After hearing that they were planning to launch the option to invest in Hong Kong listed companies for Australian customers, I decided to take on this collab and interview Toby Wong (the Chief Operating Officer of Futu | Moomoo Australia) to find out more about the company & their motivations for expanding to Australia:
What is Futu?
If you didn’t watch the video, Futu is a digitized brokerage and wealth management platform headquartered in Hong Kong. The founder, Leaf Li, was one of the 1st employees at Chinese tech giant, Tencent, helping them build out their famous QQ messaging service:
After Tencent’s IPO in 2004, Leaf tried to invest his money but got extremely frustrated with the limited brokerage choices and the high fees they were charging. Taking the lessons his learnt from his time at Tencent (who are also the biggest investors in the platform alongside Matrix Partners & Sequoia), he founded Futu in 2011 to make the trading & investment experience easier.

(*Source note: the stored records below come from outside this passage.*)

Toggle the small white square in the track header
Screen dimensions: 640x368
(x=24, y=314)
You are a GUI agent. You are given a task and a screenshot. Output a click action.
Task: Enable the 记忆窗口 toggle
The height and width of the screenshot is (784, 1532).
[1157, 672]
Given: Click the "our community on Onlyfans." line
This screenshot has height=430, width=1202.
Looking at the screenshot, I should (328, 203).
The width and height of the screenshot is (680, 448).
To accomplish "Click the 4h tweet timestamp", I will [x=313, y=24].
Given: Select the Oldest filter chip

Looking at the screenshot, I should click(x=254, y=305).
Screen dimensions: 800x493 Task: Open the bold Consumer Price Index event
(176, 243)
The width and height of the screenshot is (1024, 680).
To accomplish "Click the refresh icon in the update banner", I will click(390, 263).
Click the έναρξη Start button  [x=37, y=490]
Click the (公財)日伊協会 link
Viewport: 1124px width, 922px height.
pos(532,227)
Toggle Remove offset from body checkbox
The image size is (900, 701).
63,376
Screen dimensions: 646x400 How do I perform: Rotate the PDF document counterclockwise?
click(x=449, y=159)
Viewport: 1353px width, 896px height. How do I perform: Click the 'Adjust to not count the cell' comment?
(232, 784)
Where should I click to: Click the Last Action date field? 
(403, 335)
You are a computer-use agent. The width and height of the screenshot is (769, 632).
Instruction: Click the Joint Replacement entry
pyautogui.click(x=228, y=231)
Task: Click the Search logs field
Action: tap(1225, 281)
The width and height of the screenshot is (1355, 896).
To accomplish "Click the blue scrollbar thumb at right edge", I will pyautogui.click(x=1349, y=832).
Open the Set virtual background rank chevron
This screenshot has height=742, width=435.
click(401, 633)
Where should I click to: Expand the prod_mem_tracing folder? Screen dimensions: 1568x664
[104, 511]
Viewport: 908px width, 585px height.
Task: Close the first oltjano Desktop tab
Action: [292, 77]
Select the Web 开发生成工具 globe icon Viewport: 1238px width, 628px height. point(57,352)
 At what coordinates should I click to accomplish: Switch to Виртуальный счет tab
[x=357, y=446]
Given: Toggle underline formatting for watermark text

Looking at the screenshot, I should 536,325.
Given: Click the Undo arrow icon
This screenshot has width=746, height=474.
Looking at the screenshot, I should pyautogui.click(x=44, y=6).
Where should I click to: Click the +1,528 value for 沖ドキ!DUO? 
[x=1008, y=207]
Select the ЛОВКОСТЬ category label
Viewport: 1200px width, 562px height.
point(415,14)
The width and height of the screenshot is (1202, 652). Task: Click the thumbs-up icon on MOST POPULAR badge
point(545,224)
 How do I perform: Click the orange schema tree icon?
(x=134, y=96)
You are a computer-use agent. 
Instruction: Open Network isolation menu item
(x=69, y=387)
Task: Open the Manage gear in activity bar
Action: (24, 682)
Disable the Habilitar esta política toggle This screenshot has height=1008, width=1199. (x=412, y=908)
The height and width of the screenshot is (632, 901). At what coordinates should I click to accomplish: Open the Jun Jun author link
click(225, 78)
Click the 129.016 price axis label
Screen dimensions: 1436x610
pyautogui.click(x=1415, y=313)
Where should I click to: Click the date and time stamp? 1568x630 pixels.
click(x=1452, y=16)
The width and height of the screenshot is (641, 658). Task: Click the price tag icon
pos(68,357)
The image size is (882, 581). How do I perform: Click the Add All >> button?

With a strong technology & customer focus, they founded Moomoo in 2018, which now boasts more than 19 million users worldwide.
Is Moomoo Australia Legit? Who is it for?
Moomoo is a subsidiary of Futu and is headquartered in Silicon Valley – with many reviewers in the States often comparing them to platforms like Robinhood and Interactive Brokers.
They recently expanded to Australia in early 2022 after their successful launch in Singapore in 2021. Regulated by ASIC, Moomoo Australia provides a host of free tools & insights often used by professional traders (which often cost a bomb) to make your investing experience easier.
I actually found this video interview with the founder of Futu (Leaf Li) if you want to find out more about the history & background of the company.
Who is it for?
In my personal opinion, the platform is geared more towards traders. I’m not an investment guru but the main reason I say this is because customers will not be issued an individual HIN (a Holder Identification Number that tracks your ownership of shares).
Instead, Moomoo uses a custodial model where they hold the shares on your behalf (but you are still the fully beneficial owner of the assets and will receive dividends, income and the ability to move your shares to other platforms).
The upside with this custodial model is that Moomoo can offer much lower brokerage fees and more investment options vs. other competitors – which is good for people who plan to make a large number of sophisticated transactions (see a comparison chart here). The downside is that in the unlikely event that Moomoo gets wound up, you may not have quick & easy access to your shares.
Find out more about the pros & cons of each model HERE and also check out Moomoo’s client service agreements on their website for full T&Cs. This is a personal preference depending on your investment style so make sure you do your homework!
Big thanks to the Futu/Moomoo Australia team for making this collaboration happen! It’s great to see new platforms giving consumers more choices when it comes to investment opportunities & diversification – especially Asia.
HKEX is one of the biggest & most liquid exchanges globally that not only hosts Chinese tech companies, but also a raft of “familiar” businesses like Fast Retail (parent company of Uniqlo) and Budweiser. However, would love to see the option to trade Singapore shares in the future for further diversification to SE Asia (though I’m not sure if Australians have much interest in investing in the region based on conversations with my early podcast guests).
Geopolitical tensions and global recession aside, I’m still a believer in the Asian growth story. Time will tell, but it’ll be an interesting few years to see how it all plays out in this region.